TORINO – Un Villar Perosa con la Primavera e quattro con la prima squadra. Domenico Marocchino, ala della Juventus anni settanta/ottanta (137 presenze, 12 gol, 2 scudetti e una Coppa Italia), ha vissuto il tradizionale vernissage nella località della Val Chisone tanto cara agli Agnelli prima da ragazzino delle giovanili e poi da giocatore affermato.

Buongiorno Marocchino. Se chiude gli occhi e ripensa alla partita di Villar Perosa disputata con la Primavera, quali sono i primi ricordi?

«Gli sguardi dell’allenatore e dei giocatori della prima squadra…».

Perché?

«In quell’amichevole eravamo partiti fortissimo e qualche problema, noi ragazzini, lo avevamo creato ai “grandi”… Merito dell’allenatore che avevamo in Primavera, Francesco Grosso. Era innamorato dell’Ajax e quando poteva andava a vedere la squadra olandese. Grazie a lui, noi, già in quegli anni, giocavamo a zona e facevamo un fuorigioco sistematico. E nella partita di Villar mandammo in offside più volte gli attaccanti della prima squadra. Al punto da spazientirli un pochino…».

C’è dell’altro?

«Mi vengono ancora i brividi se penso alla baraonda. Noi ragazzi della Primavera non eravamo abituati a giocare davanti a cinquemila persone. Bellissimo, una sensazione pazzesca».

Quando era in Primavera, quale era il suo giocatore preferito?

«Avevo un debole per Bettega. Un po’ perché Roberto, come me, aveva giocato nelle giovanili bianconere. Ma soprattutto perché era un giocatore unico nel suo genere. Bettega era un vero e proprio regista d’attacco, fenomenale anche dal punto di vista tattico. Davvero un grandissimo. Uno come lui non lo vedo nel calcio di oggi».

Se ripensa, invece, agli altri Villar Perosa, quelli vissuti da giocatore della prima squadra?

«Era un appuntamento vissuto sempre con grande responsabilità, ma anche con molta allegria perché arrivava al termine di un ritiro duro».

Il ricordo più bello?

«Più che un aneddoto particolare, porterò sempre con me l’orgoglio del primo Villar vissuto con la prima squadra. Sì, l’immensa soddisfazione per essere arrivato a giocare quella partita tanto sentita dall’altra parte della barricata. Non più solo come ragazzo della Primavera, bensì tra i “grandi”».
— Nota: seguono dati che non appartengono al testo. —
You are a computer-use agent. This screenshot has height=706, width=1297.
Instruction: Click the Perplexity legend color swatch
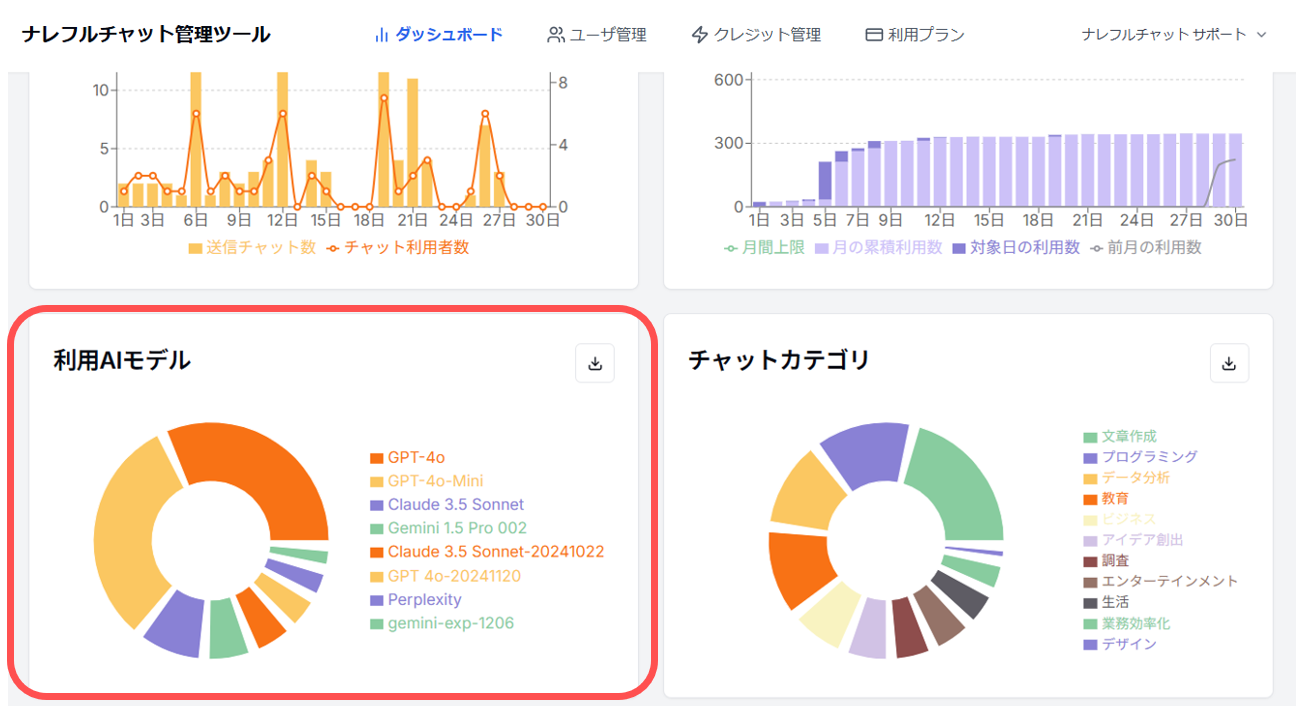377,600
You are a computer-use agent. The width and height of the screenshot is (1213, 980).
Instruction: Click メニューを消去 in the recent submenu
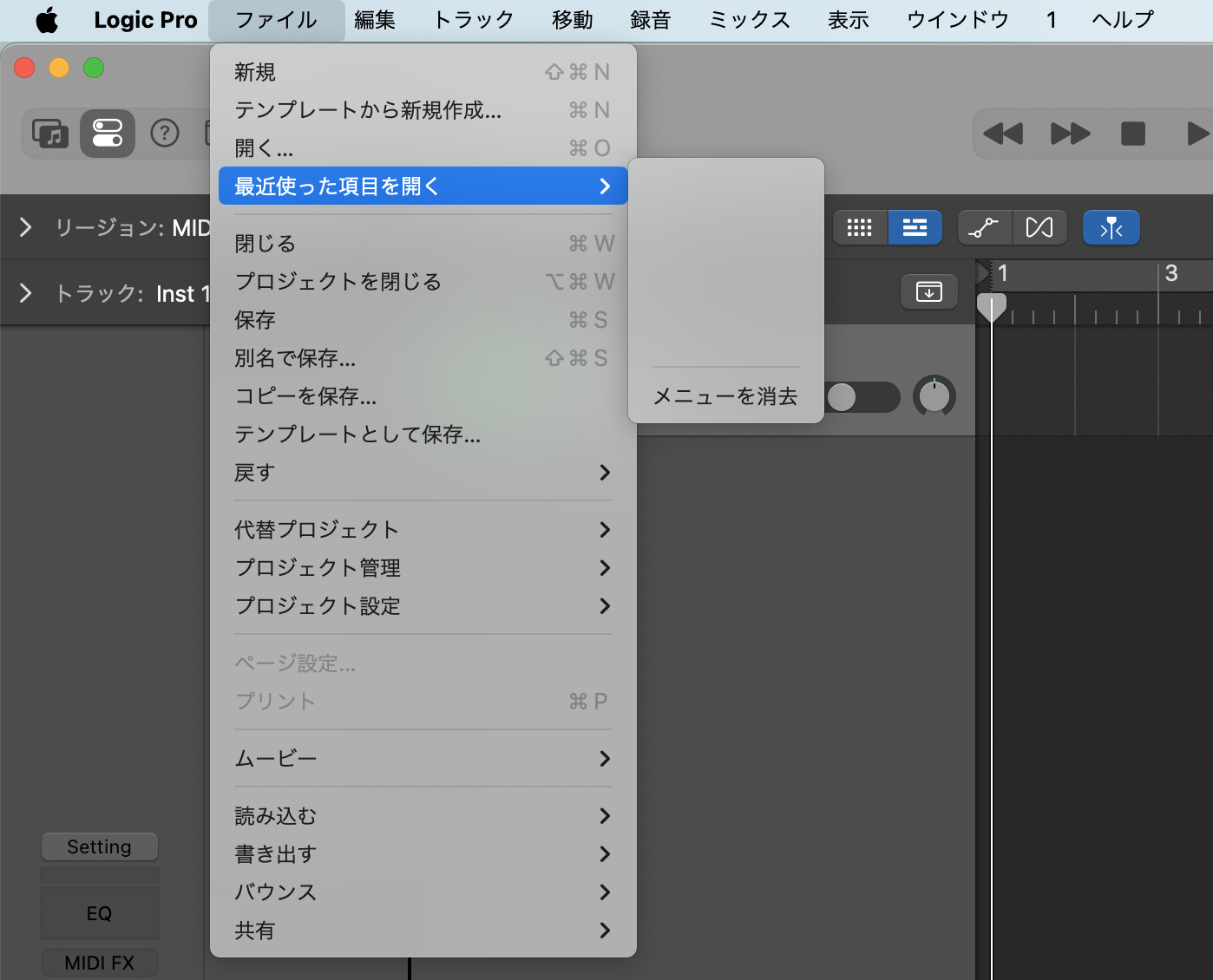pyautogui.click(x=725, y=396)
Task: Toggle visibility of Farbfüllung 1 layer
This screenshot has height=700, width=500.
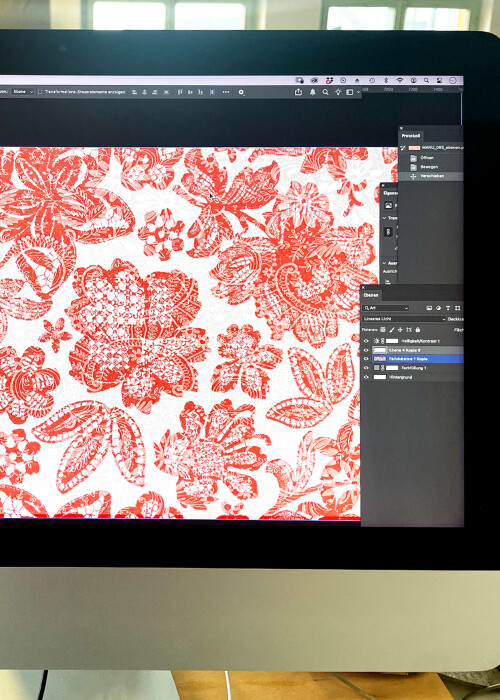Action: [366, 368]
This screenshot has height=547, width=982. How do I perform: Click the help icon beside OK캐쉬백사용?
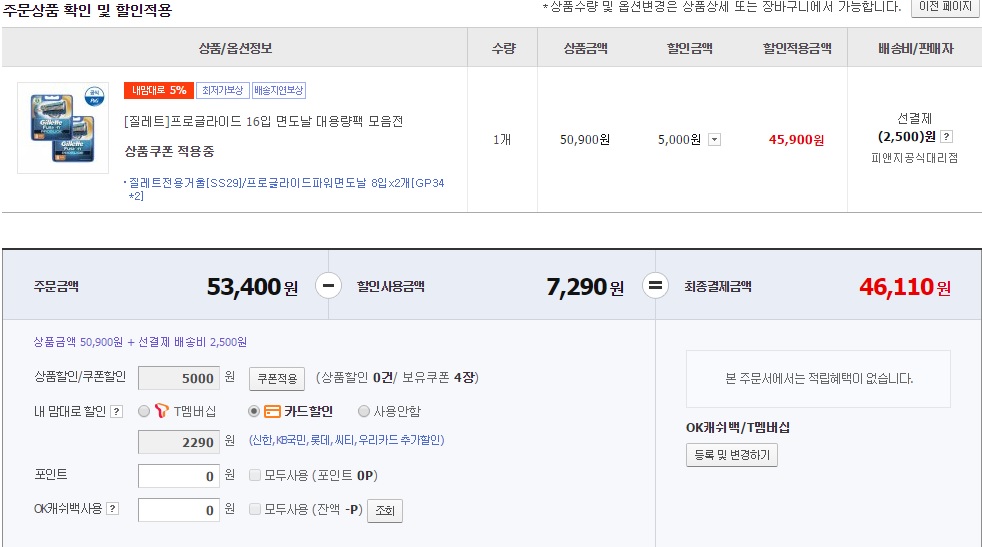[x=112, y=509]
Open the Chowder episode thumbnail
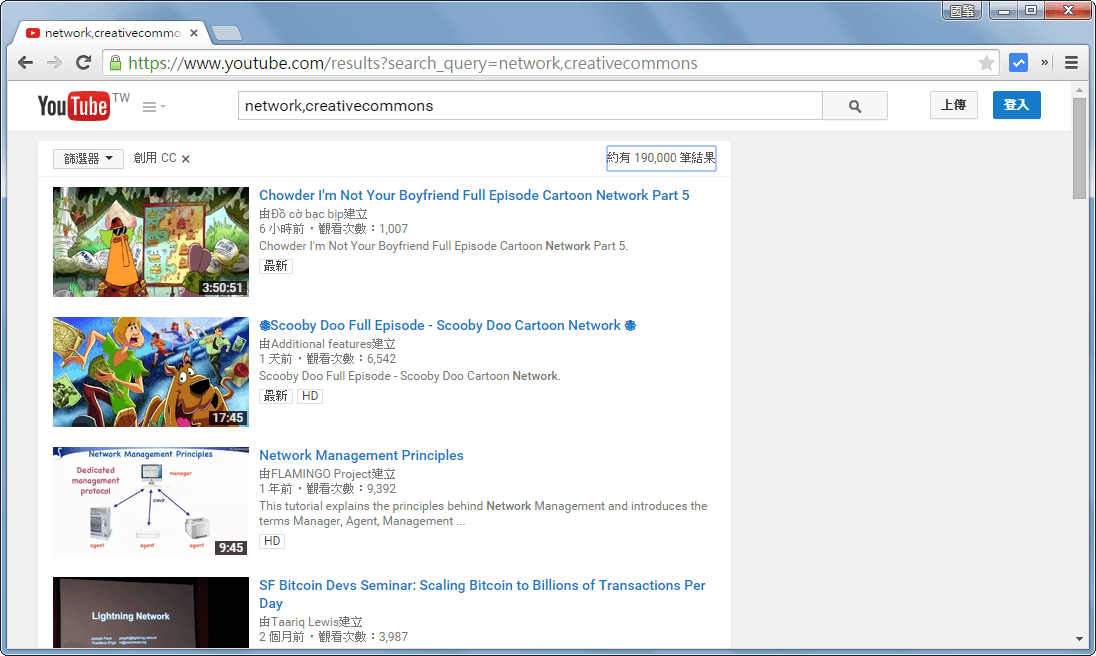This screenshot has height=656, width=1096. click(x=150, y=241)
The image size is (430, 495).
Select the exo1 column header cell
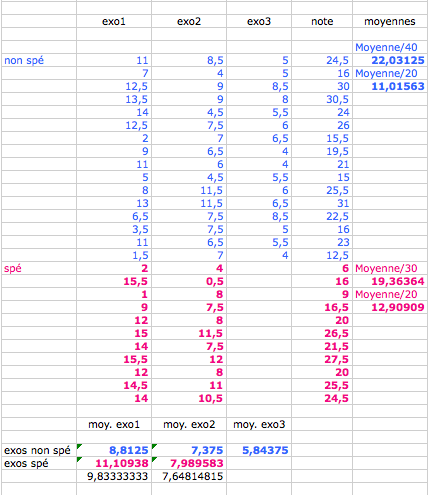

Ha mai segnato a Villar Perosa?

«Mi sembra di sì, anzi sono praticamente sicuro. Ma non ricordo come. Però…».

Però…

«Non dimenticherò mai alcuni scherzi fatti a Villar Perosa».

Ad esempio?

«A pranzo mangiavamo in una tavolata disposta a ferro di cavallo. Trapattoni sedeva al centro. Una volta posai uno stuzzicadente sulla sua seggiola. E quando il Trap si sedette… Ma questo è soltanto uno dei tanti scherzi che si facevano. Un altro mio classico era quello di sporcare con un po’ di aceto il bicchiere di vino di qualche compagno. Erano tutti modi per scherzare e fare gruppo. Quelli di Villar erano ritiri nel vero senso del termine, non come quelli di adesso dove tramite i cellulari e la tecnologia non si perde mai il contatto con il mondo esterno».

Ogni tanto le capita di riguardare o cercare sul web delle foto dei suoi Villar Perosa?

«Sinceramente, anche se un pizzico di nostalgia c’è sempre, riguardo pochissimo le foto di quando giocavo. E la sapete perché? Perché altrimenti mi viene da confrontarmi e mi sento vecchio… (risata). A parte le battute, le immagini più belle sono quelle che conservo nella mente. E soprattutto nel cuore. Villar Perosa per tutto il mondo Juventus, inteso come giocatori, società e tifosi, è – e sarà sempre – un momento magico nel quale viene espresso al massimo il senso di appartenenza juventino».

Angel Di Maria, uno dei grandi colpi dell’estate bianconera, vivrà l’atmosfera di Villar Perosa per la prima volta…

«E sono convinto che, nonostante abbia giocato nei top club di mezza Europa (Benfica, Real Madrid, Manchester United, Psg), Di Maria resterà impressionato da Villar e dal tifo bianconero. Capirà immediatamente che cosè la Juventus. Una società che, grazie agli Agnelli, ha allo stesso tempo una dimensione mondiale e famigliare».

Da quando ha smesso di giocare è più tornato a Villar Perosa?

«Sì, un paio di anni fa. Ma in un giorno normale, non per il tradizionale vernissage di agosto. Ho fatto un giro nostalgico per il paese. Dal campo al pensionato, dalla fermata del pullman alla storica trattoria. Ci tornerò anche nei prossimi mesi, stiamo organizzando una rimpatriata».

Cioè?

«Abbiamo pensato di vederci a Villar Perosa noi “ragazzi” classe 1957 e 1956. Un po’ come i compagni di scuola che si ritrovano dopo una quarantina d’anni. Ma rispetto ai tempi d’oro, la partita non sarà al campo di Villar: giocheremo al ristorante… Menù tipico piemontese: agnolotti, fritto misto. E ovviamente vino rosso».